Sitting in on interviews with clients is a learning experience for a PR person in many ways. Ultimately it ends up being a learning experience for the client as well. My presence in interviews is as discreet as it can be, given that I’m actually there and haven’t yet mastered invisibility. In fact, I usually take notes, because it’s part of my job to assess my client’s actual performance and to determine if more media training or coaching is required. It would never occur to me to intervene in an interview after the ground rules have been established (and sometimes they do need to be). I can, however, be helpful in a variety of ways once the interview’s done, by providing additional prepared background information (you know, like the interviewee’s bio, correct spelling of name, exact title, etc.), and by ensuring journalists can meet their deadlines by getting supplementary material like photos sent directly to their editors if necessary. I can also help the journalist by finding them someone else to interview if they need to consult an independent third party expert.
Do I influence the interview? In one way, I can definitively answer, Certainly not. I am not the spokesperson. On the other hand, my – and my colleagues’ – influence is necessary prior to the actual interview.
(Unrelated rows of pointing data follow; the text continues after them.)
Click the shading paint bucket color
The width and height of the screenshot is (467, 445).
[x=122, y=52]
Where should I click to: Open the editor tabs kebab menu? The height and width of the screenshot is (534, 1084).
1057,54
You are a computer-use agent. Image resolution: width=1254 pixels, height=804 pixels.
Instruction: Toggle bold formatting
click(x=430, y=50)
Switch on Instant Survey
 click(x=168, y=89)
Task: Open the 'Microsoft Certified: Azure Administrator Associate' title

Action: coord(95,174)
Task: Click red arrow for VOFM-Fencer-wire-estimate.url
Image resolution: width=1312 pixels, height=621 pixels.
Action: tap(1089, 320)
My job is to ensure I provide and deliver a spokesperson who’s ready, willing and able to answer the questions the journalist poses – and who can do so in a timely fashion to ensure the journalist’s deadlines are met. I’ve been to enough briefings with enough new clients to know that no journalist has time to listen to an hour-long dissertation so mired in random detail that the journalist has probably forgotten the question by the time the answer is obliquely approached. Fun though conversational segues are in real life, this is business, both for the client and for the journalist.
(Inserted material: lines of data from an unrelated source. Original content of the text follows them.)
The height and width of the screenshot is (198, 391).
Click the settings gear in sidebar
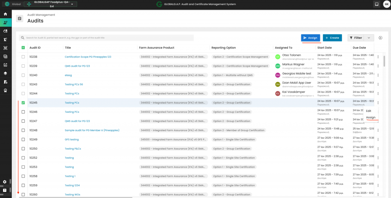click(5, 182)
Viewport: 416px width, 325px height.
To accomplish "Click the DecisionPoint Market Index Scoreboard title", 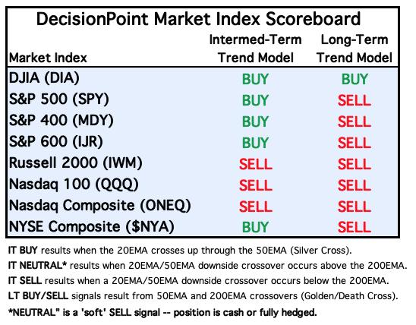I will tap(198, 20).
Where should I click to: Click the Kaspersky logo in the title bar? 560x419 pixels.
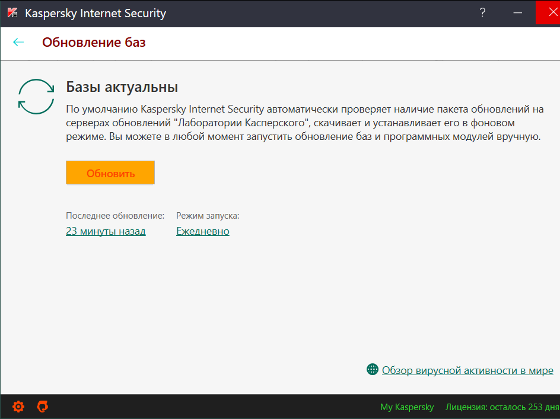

I’d also add that many times, as I’m ‘steering’ clients around to interviews, my role is to sense their mood, help them overcome their apprehensions, and get them into the right frame of mind to provide a focused interview. Some clients are too low key, too low energy in that hour or so before the actual interview and need to be psyched up. Others come close to hyper-ventilating, and need to be reassured – or, if I’m confident they actually know their stuff – distracted from the prospect of the interview, so that by the time we arrive and the interview actually happens, they’re ready to put their best foot forward. It’s very similar to the frame of mind in which you want to be when you arrive at a job interview. As opposed to rain-soaked, fly undone, with windblown hair and 10 minutes late, you know.
I once sat in on an interview and did have a question for the journalist later on. Not actually being the soul of tact, my question went something like, ‘That was a really non-linear approach to an interview – your questions were all over the map – what’s up with that?’ The journalist explained it was a technique he used to get more spontaneous answers from subjects. Which is fine with me – I infinitely prefer lateral thinkers. But it’s something many of the software and other engineers and scientists with whom I worked might find disconcerting – which means they’ll need a heads up if I arrange an interview for them with that particular journalist.
When the interview’s over, the client gets some frank but constructive feedback on their performance. Sometimes they get their knuckles rapped, not so much for what they’ve said during the interview but for the way they’ve treated the journalist. ‘So who watches this show anyway, housewives?’ and ‘Thanks to the five of you who bothered to dial in for this teleconference’ were two remarks that earned clients a few performance-enhancing tips from me for the next round.
But let me ask some of you journalists, bloggers, and PR folks out there: what’s your view on this issue? Frankly I think it’s one of the most important services I can provide to a client.